PROBLEM ▸ Nothing but the lines below between the line holding "[Folge uns auf Facebook] (38, 19)" and the line holding "IMMIGRATION (531, 100)", inclusive, should appear in the answer, each set down exactly.
BEGIN MATERIAL FOR THIS TASK
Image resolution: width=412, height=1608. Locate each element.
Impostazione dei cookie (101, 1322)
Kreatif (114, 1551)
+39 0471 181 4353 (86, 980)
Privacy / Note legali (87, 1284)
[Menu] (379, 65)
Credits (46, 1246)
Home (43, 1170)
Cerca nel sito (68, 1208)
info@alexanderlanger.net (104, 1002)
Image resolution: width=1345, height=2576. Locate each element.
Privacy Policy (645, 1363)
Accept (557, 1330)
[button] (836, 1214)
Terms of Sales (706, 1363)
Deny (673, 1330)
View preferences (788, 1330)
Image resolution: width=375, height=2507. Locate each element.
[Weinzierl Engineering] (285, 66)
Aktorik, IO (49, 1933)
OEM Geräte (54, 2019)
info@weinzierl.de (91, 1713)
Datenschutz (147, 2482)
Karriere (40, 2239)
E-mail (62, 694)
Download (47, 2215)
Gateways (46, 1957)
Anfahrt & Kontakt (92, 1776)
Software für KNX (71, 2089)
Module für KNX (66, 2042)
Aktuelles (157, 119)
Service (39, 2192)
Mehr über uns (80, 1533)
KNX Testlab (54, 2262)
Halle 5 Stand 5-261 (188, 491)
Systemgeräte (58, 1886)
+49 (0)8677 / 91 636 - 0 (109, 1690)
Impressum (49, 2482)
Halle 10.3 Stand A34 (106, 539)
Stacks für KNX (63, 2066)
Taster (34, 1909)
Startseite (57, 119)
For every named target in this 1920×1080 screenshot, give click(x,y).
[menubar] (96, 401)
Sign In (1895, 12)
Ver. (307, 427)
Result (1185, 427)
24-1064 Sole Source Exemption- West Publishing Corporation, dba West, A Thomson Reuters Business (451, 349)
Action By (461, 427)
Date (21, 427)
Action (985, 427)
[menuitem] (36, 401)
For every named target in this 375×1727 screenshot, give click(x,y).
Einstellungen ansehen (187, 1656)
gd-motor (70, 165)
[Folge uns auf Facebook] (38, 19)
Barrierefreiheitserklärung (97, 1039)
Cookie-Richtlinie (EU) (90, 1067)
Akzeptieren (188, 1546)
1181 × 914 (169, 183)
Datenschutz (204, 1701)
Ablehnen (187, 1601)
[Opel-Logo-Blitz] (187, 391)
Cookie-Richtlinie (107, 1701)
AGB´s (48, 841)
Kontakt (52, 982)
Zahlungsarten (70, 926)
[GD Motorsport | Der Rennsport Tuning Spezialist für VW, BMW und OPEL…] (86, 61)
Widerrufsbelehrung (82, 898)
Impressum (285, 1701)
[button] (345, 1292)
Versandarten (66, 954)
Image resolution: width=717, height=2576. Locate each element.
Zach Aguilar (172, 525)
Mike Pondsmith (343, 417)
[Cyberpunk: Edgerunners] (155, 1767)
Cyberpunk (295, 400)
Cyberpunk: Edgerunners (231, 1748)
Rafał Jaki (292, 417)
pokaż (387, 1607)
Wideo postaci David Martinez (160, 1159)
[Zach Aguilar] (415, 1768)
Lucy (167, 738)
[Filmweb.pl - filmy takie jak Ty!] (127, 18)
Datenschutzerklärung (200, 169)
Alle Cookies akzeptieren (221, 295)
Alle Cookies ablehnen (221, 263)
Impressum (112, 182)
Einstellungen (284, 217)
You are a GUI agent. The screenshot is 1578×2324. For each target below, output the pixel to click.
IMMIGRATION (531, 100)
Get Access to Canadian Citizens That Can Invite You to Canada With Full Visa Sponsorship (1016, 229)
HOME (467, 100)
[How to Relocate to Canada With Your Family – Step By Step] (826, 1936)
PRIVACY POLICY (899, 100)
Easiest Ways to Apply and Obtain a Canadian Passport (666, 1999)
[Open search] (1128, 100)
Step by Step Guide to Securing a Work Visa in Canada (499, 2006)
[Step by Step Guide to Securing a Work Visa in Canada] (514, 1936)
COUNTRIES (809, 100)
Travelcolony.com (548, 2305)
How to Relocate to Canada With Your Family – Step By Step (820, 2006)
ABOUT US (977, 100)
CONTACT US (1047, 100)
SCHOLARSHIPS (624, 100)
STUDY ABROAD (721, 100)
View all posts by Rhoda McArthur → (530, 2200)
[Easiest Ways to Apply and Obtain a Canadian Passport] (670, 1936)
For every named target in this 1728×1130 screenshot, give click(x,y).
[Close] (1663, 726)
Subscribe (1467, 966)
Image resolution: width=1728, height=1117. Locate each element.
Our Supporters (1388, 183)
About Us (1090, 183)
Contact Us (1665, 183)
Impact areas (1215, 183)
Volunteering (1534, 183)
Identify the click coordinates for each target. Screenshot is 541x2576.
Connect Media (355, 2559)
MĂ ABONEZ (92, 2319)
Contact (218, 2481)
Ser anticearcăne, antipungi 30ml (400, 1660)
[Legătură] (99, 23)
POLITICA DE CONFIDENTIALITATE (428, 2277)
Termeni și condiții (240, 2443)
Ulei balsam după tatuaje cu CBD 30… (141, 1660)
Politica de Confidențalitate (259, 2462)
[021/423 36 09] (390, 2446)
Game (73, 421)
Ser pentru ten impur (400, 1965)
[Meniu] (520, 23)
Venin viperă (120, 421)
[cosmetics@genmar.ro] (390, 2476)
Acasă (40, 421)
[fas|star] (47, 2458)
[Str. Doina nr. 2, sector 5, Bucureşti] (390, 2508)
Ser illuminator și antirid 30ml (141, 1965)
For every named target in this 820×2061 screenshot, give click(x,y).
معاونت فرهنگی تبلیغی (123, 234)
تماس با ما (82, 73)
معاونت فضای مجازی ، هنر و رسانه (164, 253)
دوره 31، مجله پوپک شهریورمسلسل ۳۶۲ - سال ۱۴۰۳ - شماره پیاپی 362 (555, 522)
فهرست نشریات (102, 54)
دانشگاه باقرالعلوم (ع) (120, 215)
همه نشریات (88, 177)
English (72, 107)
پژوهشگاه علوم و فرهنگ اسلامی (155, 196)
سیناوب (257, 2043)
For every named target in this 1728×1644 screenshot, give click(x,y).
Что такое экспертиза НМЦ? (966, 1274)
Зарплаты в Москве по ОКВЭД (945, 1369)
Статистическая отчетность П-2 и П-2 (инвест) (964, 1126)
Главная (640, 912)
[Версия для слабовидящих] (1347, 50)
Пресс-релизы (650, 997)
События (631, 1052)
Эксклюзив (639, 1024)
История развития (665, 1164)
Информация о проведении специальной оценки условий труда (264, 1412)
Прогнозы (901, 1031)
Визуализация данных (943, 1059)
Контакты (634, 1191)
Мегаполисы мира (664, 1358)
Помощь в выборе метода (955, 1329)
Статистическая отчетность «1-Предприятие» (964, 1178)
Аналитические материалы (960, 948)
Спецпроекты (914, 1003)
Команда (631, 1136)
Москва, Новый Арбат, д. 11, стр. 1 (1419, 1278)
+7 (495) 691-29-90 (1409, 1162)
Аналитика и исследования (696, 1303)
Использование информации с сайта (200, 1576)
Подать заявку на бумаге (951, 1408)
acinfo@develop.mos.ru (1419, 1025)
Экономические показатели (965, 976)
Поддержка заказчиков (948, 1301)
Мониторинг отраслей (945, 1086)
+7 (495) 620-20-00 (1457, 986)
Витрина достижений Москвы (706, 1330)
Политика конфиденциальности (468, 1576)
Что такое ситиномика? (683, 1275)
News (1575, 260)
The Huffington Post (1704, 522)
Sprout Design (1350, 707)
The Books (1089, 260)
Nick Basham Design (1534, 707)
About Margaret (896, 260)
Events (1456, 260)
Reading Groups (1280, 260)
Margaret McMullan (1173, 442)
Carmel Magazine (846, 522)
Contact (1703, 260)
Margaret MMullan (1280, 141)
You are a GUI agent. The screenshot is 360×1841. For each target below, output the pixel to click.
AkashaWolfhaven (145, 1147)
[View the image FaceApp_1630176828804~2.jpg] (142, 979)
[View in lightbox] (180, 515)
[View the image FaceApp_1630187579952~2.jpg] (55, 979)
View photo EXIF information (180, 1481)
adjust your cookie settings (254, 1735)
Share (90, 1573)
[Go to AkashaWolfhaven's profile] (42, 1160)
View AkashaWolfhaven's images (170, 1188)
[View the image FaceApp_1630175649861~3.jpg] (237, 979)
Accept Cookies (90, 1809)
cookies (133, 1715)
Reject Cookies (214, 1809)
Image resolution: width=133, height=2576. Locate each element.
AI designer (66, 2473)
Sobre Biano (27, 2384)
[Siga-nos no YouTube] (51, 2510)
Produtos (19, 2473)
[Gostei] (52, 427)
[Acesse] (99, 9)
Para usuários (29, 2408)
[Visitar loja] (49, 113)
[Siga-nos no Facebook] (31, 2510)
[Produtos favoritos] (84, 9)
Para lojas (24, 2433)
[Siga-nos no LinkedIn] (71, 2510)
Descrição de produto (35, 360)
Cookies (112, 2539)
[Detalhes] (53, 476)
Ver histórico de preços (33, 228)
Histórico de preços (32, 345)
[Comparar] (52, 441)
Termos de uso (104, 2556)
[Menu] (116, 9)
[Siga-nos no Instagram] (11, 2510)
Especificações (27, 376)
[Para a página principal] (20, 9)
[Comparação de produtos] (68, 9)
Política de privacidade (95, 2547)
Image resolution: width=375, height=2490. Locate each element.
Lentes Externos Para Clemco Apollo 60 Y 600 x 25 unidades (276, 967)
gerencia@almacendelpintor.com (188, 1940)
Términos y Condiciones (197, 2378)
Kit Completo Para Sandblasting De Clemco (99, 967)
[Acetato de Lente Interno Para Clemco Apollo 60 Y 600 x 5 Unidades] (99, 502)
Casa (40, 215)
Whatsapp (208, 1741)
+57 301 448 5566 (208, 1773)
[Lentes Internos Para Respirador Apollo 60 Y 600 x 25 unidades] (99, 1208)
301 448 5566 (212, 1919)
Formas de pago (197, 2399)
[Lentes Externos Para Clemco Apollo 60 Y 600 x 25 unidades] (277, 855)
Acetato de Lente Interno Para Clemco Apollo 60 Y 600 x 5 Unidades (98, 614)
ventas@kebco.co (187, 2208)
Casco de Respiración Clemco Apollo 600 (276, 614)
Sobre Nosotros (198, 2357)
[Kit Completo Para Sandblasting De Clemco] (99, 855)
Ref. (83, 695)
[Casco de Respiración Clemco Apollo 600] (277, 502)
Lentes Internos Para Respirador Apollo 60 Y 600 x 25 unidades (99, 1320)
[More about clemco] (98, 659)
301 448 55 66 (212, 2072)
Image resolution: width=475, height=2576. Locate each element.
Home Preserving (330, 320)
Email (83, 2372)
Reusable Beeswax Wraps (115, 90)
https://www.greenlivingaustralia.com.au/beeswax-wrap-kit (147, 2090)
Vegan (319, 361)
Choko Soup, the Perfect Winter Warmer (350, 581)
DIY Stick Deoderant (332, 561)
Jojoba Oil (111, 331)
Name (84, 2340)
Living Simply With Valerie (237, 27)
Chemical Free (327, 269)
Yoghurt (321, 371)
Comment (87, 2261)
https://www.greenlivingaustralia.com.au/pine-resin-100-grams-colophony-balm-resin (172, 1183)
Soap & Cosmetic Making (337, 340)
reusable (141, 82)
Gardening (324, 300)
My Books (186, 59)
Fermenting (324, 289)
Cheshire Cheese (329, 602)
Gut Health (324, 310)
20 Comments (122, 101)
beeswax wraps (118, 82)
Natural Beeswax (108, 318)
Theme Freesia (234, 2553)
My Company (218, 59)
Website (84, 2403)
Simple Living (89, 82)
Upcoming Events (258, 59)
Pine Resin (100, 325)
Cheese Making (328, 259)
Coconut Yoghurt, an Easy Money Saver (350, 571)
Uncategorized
END MATERIAL FOR THIS TASK
EXPECTED ANSWER ▸
[Folge uns auf Facebook] (38, 19)
Barrierefreiheitserklärung (97, 1039)
Cookie-Richtlinie (EU) (90, 1067)
Akzeptieren (188, 1546)
1181 × 914 (169, 183)
Datenschutz (204, 1701)
Ablehnen (187, 1601)
[Opel-Logo-Blitz] (187, 391)
Cookie-Richtlinie (107, 1701)
AGB´s (48, 841)
Kontakt (52, 982)
Zahlungsarten (70, 926)
[GD Motorsport | Der Rennsport Tuning Spezialist für VW, BMW und OPEL…] (86, 61)
Widerrufsbelehrung (82, 898)
Impressum (285, 1701)
[button] (345, 1292)
Versandarten (66, 954)
Image resolution: width=717, height=2576. Locate each element.
Zach Aguilar (172, 525)
Mike Pondsmith (343, 417)
[Cyberpunk: Edgerunners] (155, 1767)
Cyberpunk (295, 400)
Cyberpunk: Edgerunners (231, 1748)
Rafał Jaki (292, 417)
pokaż (387, 1607)
Wideo postaci David Martinez (160, 1159)
[Zach Aguilar] (415, 1768)
Lucy (167, 738)
[Filmweb.pl - filmy takie jak Ty!] (127, 18)
Datenschutzerklärung (200, 169)
Alle Cookies akzeptieren (221, 295)
Alle Cookies ablehnen (221, 263)
Impressum (112, 182)
Einstellungen (284, 217)
You are a GUI agent. The screenshot is 1578×2324. For each target below, output the pixel to click.
IMMIGRATION (531, 100)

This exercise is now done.